New Supreme Court Justice Ketanji Brown Jackson was a lively participant Monday, as the Supreme Court heard arguments in a major case pitting environmental regulators against property rights advocates backed by industries with a history of pollution.

At issue were the 1977 amendments to the Clean Water Act, which Congress passed to strengthen the ability of the EPA to protect the waters of the United States, including wetlands adjacent to other waters. The case presents an opportunity for the conservative court to dramatically narrow the reach of the law.

On one side are conservative groups, business groups and oil, gas, coal and other industries often associated with pollution, and on the other side are environmental groups and government regulators. The case was brought by a couple who bought a plot of land near Priest Lake in Idaho, planning to build a house. But the EPA told them that they would have to apply for a permit because the construction could harm neighboring wetlands, which act as a filtering mechanism for Priest Lake.

Much of Monday's argument focused on what it means to be an "adjacent" wetland covered by the Clean Water Act. The property owners basically say the various wetlands that serve to prevent pollution do not abut their property.

While the argument was not decisive, indications are that five of the six conservatives were likely to side with the property owners, though Justice Brett Kavanaugh pointed out that the existing regulations have been applied by seven consecutive administrations, both Democratic and Republican.

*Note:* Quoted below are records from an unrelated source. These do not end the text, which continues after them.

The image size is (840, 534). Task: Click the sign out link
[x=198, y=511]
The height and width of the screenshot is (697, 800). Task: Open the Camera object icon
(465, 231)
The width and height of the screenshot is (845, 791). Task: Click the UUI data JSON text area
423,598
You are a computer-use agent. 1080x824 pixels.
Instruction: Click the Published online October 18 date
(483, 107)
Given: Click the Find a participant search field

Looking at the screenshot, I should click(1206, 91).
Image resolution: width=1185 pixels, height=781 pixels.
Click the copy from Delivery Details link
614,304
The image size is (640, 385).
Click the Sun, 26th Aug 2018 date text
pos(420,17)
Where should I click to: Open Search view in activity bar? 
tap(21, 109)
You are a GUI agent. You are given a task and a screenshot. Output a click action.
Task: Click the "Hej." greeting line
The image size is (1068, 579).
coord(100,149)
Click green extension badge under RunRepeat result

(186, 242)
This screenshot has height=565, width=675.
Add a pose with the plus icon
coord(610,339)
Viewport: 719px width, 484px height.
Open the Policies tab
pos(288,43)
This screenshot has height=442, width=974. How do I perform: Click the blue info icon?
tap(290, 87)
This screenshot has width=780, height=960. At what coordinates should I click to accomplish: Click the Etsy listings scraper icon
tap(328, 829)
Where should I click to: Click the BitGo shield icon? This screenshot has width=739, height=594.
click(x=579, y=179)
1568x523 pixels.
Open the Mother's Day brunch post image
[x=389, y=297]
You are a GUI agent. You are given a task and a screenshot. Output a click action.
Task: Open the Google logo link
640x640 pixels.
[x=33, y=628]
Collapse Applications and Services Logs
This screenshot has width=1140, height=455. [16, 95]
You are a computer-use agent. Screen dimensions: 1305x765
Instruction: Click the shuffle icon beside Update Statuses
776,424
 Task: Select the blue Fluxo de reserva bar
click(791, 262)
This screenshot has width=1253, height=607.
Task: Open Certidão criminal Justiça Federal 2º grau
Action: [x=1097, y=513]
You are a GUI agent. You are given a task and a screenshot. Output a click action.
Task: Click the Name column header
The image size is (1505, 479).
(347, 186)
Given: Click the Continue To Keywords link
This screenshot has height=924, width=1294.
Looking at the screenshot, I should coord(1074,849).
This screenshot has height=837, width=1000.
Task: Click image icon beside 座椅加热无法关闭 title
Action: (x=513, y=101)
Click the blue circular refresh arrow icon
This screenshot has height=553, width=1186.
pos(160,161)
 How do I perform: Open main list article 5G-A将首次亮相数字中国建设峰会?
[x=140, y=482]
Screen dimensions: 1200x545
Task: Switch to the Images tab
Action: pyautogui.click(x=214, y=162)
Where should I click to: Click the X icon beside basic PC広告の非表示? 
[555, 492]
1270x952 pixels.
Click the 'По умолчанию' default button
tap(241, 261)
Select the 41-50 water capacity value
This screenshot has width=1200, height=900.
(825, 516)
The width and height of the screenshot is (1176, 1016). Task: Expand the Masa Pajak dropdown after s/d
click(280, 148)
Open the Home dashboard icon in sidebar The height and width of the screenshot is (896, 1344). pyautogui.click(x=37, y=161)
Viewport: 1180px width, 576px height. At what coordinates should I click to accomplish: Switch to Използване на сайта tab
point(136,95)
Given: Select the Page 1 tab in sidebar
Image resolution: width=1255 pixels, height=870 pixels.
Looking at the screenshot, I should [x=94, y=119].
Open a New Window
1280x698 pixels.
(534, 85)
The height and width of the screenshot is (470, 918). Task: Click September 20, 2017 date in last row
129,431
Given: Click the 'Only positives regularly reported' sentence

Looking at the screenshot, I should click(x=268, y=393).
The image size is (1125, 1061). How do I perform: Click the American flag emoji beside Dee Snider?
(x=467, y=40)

Justice Neil Gorsuch, representing the apparent views of some of his fellow conservatives, took special issue with what he viewed as potential vagueness in the statute and appeared concerned that property owners could unknowingly violate the law. "How does ... any reasonable person know ... whether or not their land is adjacent to [protected waters]?" he asked. "I imagine that most of the water flow ... in quite a large geographic area drains into the lake eventually."

Justice Jackson emphasized in her early questions that the Clean Water Act's legislative purpose should be used to understand how it should be interpreted.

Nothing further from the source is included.